[umbrella][P1] telegram channel reliability (#245 follow-up)

# [umbrella][P1] telegram channel reliability (#245 follow-up)

**Goal**: kill three reproducible failure modes that Vincent hit today (telegram pairing & DM reliability across multi-node restarts).

**Origin**: Vincent /goal — "telegram 优化，我服了". Dispatched as the deep cut of #245 connectivity hardening, plus a regression caught today on TMCode负责人 where `allowFrom` got wiped by an upgrade/restart cycle.

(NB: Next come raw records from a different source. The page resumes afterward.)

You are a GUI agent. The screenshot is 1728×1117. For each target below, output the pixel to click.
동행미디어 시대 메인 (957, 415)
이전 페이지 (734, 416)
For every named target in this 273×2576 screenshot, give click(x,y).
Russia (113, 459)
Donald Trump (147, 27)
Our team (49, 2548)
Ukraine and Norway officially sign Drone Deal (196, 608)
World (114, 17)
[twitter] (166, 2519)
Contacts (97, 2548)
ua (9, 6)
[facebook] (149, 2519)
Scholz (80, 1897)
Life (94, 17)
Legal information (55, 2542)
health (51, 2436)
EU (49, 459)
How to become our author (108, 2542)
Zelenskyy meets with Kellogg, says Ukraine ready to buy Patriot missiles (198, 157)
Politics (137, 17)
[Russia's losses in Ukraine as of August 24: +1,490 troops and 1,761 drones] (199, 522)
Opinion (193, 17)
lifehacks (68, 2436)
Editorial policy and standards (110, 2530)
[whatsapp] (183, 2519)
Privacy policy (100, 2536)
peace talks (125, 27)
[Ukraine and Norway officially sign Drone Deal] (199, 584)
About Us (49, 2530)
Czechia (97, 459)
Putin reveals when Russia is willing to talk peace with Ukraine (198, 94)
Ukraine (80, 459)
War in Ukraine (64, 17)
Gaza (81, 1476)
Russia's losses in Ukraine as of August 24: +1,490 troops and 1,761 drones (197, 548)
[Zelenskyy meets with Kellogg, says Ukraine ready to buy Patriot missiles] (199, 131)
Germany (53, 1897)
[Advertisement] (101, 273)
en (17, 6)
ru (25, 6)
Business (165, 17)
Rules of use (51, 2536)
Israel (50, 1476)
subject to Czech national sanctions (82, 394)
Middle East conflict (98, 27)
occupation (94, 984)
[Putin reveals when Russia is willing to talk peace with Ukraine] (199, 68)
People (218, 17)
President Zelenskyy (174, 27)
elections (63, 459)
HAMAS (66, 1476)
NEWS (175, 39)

**Key insight that resets the design space** (vs #245 task E's earlier verdict):

`connectTelegram` is a self-contained polling loop **inside `agent-node`** (`agent-node/src/cli.ts:2289`, started unconditionally at module top-level by line 2530:
`for (const channel of TELEGRAM_CHANNELS) connectTelegram(channel)`).
It is **not** a Claude-code-cli internals concern — Claude never touches the poller. Every failure mode below is fixable in our own codebase (`agent-node` + `agent-network`), zero upstream PR dependency. The earlier "Claude-internal channel lifecycle is hard" framing was about a different surface (the resume-time MCP channel reattach), not the bot poller.

---

## P1 — `allowFrom` persistence regression (today's TMCode负责人 incident)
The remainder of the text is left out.